In BC, there are a lot of co-ops with a lot of different purposes. You might want to check out the BC Cooperative Association website. They have quite a few good resources there and some newsletter you can browse through to get an idea of what sort of co-ops are out there. I'm sure you're familiar with credit unions, as DevilsAdvocate mentioned, since you are in BC (VanCity is the biggest one in Vancouver, I think). There are co-op grocery stores, hardware stores, garden stores, gas stations, etc. I'm involved in the start up of a truck sharing co-op right now and there are lot of other energy/transport co-ops (green energy, biodiesel, etc.) MEC is an excellent example of a co-op that works really well and they have some good information about how co-ops work on their site (check out the FAQ for information on taxes that you asked about).

Your questions:

How does a co-op business model benefit the company?

There is no company to benefit, just a cooperative. The co-op model is designed to benefit the members of the cooperative. In the same way, the publicly-traded corporation model isn't designed to benefit the company; it is designed to benefit the shareholders (though this can be argued).

and can any industry use a co-op business model or is it reserved only for smaller/niche markets with passionate buyers?

In theory, any industry can use a co-operative model. For example, banking isn't a niche market, but BC credit unions do well in it. Co-operatives can have a harder time raising capital, so they aren't as common in industries that require a lot of capital, but there is nothing legal preventing this.

I am curious as to why a company would choose a co-op model?

Companies don't choose a co-op model: generally, a bunch of people get together and form a co-operative. They do so because they think the co-op would benefit them (or the world in general). Some businesses have become co-ops after first being under other corporate structures, but that is less common.

What is it about co-op that allows them [MEC] to operate the way they operate now that a non-co-op model can't? tax benefits? more $$ ? or is it really goodwill?

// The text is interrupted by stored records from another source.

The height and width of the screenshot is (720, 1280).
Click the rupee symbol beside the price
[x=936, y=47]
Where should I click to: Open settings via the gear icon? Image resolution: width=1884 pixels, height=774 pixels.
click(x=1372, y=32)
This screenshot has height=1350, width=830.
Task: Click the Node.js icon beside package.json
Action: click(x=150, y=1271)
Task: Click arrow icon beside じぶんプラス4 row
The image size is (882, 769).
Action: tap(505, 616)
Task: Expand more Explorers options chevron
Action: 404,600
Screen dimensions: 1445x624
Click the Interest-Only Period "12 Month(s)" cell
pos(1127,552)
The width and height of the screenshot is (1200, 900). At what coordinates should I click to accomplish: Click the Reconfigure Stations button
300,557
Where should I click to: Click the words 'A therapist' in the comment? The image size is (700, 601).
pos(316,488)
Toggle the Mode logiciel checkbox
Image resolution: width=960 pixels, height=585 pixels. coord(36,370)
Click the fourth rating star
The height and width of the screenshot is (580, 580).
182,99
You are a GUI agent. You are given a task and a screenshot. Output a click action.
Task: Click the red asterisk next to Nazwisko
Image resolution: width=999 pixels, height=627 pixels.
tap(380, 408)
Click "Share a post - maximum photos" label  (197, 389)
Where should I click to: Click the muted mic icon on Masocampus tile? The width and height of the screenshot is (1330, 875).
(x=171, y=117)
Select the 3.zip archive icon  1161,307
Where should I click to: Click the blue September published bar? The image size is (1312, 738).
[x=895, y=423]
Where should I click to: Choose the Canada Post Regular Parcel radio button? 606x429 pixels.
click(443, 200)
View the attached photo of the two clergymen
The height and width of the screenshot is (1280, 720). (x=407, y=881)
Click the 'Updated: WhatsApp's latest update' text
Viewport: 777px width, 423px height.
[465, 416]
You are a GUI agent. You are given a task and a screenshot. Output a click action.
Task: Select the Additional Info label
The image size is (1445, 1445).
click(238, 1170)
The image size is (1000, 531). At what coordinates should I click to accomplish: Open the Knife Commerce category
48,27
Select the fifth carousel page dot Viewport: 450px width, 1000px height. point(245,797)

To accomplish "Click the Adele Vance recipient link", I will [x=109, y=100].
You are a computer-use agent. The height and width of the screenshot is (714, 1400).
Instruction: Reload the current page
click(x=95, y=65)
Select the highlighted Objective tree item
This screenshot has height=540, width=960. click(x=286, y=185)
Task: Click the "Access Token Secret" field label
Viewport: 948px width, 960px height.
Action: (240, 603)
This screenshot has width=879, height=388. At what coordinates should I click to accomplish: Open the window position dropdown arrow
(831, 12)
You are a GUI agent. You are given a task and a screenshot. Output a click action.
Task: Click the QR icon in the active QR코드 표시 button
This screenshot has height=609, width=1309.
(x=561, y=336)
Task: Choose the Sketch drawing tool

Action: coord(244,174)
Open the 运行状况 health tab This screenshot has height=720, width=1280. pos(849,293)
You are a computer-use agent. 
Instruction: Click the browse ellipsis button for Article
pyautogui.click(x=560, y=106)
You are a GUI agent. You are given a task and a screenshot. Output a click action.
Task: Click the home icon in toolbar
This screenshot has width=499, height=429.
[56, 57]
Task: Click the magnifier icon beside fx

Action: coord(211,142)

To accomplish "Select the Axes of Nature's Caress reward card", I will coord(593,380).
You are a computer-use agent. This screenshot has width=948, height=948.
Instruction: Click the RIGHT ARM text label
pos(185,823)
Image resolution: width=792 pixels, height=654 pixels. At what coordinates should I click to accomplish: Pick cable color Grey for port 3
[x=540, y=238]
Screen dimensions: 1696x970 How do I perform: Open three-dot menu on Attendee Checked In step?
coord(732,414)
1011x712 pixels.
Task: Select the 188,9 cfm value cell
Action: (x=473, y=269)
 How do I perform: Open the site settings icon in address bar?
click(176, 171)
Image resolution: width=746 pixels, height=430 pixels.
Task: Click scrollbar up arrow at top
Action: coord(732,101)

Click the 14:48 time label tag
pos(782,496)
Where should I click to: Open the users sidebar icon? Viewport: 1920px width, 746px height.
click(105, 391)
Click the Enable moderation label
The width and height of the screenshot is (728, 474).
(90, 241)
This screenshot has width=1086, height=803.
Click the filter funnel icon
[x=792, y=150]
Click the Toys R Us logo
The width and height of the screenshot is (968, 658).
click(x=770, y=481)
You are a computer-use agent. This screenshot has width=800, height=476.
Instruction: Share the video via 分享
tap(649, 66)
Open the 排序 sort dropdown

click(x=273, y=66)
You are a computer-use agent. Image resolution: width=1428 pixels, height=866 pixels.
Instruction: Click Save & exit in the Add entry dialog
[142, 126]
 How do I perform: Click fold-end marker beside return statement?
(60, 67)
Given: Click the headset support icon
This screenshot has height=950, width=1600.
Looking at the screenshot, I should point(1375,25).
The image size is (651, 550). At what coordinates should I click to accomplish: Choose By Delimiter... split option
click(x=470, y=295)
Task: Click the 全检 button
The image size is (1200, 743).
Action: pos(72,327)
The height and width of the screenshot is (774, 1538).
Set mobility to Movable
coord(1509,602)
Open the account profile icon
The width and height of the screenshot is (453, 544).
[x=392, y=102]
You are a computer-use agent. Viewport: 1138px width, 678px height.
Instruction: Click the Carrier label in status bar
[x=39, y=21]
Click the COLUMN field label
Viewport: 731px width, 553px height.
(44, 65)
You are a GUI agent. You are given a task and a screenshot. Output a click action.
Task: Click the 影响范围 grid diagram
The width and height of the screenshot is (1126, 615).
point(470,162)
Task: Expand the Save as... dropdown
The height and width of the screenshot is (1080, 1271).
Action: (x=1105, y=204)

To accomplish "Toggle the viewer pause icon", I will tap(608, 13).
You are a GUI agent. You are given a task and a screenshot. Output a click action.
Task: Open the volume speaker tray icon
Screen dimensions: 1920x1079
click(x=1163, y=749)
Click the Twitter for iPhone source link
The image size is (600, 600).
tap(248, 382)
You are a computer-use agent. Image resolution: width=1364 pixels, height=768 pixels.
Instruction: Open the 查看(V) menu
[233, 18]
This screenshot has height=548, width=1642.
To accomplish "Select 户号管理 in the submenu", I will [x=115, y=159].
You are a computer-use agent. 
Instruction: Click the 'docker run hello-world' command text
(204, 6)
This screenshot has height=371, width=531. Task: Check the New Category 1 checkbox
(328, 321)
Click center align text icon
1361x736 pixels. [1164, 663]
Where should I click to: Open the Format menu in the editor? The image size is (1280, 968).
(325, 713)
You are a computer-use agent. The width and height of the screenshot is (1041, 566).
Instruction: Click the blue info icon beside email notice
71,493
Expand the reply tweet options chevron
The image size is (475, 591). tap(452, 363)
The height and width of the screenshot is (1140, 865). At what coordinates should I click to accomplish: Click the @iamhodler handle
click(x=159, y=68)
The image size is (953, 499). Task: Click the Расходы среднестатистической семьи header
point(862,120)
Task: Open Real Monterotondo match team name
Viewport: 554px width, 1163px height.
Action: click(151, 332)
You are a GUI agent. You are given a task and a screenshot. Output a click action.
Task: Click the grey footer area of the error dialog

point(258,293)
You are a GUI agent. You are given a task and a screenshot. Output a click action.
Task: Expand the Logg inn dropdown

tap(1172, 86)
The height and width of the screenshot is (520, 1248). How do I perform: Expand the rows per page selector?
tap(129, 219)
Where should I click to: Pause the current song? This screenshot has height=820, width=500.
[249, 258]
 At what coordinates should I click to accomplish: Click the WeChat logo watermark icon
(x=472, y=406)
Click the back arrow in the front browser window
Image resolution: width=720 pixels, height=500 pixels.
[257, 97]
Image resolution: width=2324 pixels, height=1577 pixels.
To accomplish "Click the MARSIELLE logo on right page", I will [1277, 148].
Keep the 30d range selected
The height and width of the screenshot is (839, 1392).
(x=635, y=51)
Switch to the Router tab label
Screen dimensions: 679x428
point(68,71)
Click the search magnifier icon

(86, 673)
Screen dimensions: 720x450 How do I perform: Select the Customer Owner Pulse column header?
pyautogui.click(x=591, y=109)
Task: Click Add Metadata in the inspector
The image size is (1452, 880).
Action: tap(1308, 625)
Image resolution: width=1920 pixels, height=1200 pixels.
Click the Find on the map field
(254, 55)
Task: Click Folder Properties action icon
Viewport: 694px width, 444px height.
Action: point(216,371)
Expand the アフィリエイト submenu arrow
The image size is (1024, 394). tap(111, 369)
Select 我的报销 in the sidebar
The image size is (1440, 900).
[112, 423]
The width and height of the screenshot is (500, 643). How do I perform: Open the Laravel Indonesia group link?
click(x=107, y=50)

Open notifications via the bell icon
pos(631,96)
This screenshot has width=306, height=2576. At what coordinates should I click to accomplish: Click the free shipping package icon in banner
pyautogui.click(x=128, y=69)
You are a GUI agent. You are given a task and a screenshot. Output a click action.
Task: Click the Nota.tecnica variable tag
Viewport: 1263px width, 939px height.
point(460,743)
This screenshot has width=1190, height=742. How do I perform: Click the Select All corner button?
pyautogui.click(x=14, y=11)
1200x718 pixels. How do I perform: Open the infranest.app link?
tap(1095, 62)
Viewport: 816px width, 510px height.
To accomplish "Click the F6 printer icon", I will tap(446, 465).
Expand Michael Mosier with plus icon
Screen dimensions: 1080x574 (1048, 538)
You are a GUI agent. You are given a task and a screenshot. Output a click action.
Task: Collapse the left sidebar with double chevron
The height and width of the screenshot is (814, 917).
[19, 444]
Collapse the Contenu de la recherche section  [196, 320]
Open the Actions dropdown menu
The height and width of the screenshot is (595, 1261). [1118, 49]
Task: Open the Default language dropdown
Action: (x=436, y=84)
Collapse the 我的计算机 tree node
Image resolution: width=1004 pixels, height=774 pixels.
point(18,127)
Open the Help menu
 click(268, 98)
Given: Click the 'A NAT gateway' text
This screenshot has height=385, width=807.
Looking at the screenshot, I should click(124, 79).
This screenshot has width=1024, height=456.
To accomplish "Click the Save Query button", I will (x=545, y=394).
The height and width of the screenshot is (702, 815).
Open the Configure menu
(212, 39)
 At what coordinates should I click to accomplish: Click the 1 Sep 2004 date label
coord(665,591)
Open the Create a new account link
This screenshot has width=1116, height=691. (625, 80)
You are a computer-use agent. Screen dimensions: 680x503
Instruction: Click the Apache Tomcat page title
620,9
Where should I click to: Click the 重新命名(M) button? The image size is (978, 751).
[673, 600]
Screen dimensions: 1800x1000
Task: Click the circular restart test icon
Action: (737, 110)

Well, the big difference is that MEC isn't trying to make a profit. So, all other things being equal, MEC will be able to sell the same products cheaper than a for-profit corporation that will need to actually make a profit. Taxes don't really have much to do with it, since any for-profit corporation could be subject to the same taxation if they didn't make a profit. There are a lot of other reasons why MEC is such a success that aren't directly related to their corporate structure (e.g. ethical and environmental sourcing, excellent warranty service, knowledgeable staff, MEC-brand products, etc.) MEC also has an incredible amount of goodwill that they have built up over the past 35+ years and people know that MEC can't be sold to another corporation that will treat their customers poorly (and since the board is elected by the members, they have a say in how MEC is run).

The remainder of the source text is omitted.